REQUIRED ACTION:
For the word "computer", return each line of the data in which it occurs.

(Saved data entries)
-- -- --

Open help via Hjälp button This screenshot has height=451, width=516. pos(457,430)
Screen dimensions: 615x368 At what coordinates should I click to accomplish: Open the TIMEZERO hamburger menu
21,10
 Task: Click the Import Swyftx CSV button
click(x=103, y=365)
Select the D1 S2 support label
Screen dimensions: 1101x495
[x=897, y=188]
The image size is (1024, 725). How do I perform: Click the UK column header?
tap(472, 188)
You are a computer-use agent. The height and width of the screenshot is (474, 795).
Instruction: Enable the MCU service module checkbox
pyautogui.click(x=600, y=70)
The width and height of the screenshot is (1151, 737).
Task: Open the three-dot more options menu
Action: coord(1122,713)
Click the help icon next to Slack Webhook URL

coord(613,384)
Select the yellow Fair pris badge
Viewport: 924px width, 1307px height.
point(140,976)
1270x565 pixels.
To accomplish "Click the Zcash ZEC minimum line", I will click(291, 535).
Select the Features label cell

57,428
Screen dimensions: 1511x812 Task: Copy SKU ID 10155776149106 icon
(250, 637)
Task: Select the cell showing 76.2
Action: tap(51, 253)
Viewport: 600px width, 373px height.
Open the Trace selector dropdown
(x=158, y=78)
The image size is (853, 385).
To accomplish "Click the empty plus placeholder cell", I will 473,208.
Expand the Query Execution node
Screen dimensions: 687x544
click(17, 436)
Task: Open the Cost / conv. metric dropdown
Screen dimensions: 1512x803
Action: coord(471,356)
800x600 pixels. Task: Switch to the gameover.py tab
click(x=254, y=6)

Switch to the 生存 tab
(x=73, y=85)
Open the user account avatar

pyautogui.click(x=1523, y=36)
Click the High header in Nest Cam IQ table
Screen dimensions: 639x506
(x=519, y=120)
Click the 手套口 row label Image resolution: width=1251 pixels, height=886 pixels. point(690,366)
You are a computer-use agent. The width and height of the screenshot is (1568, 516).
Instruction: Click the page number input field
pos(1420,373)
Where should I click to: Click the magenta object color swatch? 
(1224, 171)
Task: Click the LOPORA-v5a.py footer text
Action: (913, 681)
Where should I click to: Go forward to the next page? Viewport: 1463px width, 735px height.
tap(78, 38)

-- -- --

EXERCISE RESPONSE:
You are a computer-use agent. The height and width of the screenshot is (474, 795).
You are a computer-use agent. The width and height of the screenshot is (1568, 516).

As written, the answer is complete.